Stored items:
= Beginning of Section =
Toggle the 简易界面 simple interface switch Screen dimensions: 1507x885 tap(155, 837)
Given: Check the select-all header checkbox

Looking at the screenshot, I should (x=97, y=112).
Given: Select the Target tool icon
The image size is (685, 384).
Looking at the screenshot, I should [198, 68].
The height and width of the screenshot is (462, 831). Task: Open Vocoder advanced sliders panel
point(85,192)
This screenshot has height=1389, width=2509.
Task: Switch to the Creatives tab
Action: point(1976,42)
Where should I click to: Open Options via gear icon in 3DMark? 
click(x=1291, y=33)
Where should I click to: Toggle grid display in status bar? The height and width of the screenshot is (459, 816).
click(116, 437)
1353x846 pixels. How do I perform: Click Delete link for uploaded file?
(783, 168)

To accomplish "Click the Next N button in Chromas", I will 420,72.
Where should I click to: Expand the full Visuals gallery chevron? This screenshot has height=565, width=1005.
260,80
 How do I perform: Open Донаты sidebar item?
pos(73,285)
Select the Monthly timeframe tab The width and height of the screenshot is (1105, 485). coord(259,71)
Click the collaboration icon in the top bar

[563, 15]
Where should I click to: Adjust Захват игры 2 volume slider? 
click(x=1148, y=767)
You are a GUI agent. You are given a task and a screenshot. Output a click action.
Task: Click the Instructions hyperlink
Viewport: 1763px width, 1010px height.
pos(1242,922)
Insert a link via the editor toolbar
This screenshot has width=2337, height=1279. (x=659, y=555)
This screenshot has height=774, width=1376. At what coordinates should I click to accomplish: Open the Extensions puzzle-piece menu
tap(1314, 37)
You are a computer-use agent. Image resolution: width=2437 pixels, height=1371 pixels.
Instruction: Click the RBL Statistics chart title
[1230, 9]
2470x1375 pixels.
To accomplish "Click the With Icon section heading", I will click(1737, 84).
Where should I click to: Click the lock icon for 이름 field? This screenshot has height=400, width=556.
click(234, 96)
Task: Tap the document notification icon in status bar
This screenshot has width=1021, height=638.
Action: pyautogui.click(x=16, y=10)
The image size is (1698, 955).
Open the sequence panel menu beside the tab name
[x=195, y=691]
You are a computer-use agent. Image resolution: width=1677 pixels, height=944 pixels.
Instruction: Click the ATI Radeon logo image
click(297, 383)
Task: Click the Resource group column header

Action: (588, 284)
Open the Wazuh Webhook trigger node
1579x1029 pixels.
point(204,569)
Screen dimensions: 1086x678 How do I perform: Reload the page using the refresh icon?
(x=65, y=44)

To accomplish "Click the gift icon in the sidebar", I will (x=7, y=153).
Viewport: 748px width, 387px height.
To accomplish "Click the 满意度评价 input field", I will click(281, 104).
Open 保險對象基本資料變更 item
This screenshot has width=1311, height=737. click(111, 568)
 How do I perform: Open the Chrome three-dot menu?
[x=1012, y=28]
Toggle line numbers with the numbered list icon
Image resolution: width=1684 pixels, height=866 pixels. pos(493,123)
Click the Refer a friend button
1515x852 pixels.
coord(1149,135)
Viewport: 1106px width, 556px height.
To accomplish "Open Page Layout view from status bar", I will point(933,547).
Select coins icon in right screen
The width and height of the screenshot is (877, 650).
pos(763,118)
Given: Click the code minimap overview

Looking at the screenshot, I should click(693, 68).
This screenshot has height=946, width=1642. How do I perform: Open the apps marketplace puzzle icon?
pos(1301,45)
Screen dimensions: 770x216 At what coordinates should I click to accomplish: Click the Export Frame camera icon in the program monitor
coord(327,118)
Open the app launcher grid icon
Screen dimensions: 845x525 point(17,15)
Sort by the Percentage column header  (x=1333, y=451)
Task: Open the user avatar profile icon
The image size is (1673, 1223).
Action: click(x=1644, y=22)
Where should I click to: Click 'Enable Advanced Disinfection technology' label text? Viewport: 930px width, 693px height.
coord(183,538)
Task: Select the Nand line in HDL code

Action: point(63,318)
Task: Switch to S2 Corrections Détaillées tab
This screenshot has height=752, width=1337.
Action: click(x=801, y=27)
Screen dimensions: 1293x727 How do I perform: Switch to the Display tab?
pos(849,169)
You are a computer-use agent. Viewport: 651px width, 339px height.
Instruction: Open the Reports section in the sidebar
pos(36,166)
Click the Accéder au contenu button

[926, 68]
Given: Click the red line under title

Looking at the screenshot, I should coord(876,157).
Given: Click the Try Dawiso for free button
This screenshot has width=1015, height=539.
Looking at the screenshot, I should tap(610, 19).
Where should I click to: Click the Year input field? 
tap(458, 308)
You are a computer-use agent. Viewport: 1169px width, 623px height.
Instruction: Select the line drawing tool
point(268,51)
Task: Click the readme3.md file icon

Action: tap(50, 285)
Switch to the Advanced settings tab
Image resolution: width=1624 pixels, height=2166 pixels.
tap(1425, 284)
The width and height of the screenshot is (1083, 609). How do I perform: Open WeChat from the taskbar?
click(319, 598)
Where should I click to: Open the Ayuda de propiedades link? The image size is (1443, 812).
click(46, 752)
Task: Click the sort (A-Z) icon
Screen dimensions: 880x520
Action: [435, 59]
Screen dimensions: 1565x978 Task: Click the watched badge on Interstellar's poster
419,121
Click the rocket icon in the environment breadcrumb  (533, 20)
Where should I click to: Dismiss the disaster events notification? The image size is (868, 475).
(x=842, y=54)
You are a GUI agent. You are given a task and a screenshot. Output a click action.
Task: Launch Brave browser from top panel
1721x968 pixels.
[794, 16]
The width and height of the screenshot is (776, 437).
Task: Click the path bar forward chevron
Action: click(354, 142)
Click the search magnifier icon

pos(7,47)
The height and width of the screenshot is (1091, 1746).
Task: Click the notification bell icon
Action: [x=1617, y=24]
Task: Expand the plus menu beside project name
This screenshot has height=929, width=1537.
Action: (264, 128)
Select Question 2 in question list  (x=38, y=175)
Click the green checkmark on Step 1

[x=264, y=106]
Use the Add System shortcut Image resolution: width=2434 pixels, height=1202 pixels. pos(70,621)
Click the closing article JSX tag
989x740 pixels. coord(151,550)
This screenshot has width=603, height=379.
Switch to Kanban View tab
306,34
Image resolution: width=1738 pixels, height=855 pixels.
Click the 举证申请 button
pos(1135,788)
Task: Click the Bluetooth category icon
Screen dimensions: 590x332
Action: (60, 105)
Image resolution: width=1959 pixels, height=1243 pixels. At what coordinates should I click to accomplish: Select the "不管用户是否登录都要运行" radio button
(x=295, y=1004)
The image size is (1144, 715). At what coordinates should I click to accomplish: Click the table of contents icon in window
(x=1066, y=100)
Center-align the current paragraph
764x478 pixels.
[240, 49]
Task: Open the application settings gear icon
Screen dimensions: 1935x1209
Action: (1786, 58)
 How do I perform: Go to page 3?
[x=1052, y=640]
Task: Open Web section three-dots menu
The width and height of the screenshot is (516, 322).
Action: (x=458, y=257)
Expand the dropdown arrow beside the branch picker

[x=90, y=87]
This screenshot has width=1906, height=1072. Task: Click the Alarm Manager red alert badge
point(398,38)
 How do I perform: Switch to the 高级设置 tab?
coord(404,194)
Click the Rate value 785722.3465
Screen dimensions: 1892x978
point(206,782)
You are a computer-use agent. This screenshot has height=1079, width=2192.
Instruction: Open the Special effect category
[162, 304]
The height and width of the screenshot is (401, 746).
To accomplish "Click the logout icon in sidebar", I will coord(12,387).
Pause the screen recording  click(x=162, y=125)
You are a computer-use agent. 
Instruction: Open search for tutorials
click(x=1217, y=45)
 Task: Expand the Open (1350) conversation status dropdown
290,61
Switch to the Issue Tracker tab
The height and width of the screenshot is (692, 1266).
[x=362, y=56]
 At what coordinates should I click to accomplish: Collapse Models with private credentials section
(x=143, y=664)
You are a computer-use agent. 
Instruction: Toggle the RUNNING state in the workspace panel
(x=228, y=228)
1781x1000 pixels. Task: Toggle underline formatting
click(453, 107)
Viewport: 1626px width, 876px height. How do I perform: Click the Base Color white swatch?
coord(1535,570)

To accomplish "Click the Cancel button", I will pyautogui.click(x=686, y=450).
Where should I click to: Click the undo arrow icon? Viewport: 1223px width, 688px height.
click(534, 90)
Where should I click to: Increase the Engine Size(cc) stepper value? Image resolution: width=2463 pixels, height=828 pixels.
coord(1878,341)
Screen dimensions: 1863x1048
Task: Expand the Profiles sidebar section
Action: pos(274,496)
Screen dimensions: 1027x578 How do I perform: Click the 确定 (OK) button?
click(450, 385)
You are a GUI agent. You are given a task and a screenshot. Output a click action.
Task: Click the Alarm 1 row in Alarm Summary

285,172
= End of Section =
• _Prompt_:
Using the data above, print exactly the lines from the line that contains "The image size is (1698, 955)." through the line that contains "Viewport: 748px width, 387px height.", with both included.

• _Written solution_:
The image size is (1698, 955).
Open the sequence panel menu beside the tab name
[x=195, y=691]
You are a computer-use agent. Image resolution: width=1677 pixels, height=944 pixels.
Instruction: Click the ATI Radeon logo image
click(297, 383)
Task: Click the Resource group column header

Action: (588, 284)
Open the Wazuh Webhook trigger node
1579x1029 pixels.
point(204,569)
Screen dimensions: 1086x678 How do I perform: Reload the page using the refresh icon?
(x=65, y=44)

To accomplish "Click the gift icon in the sidebar", I will (x=7, y=153).
Viewport: 748px width, 387px height.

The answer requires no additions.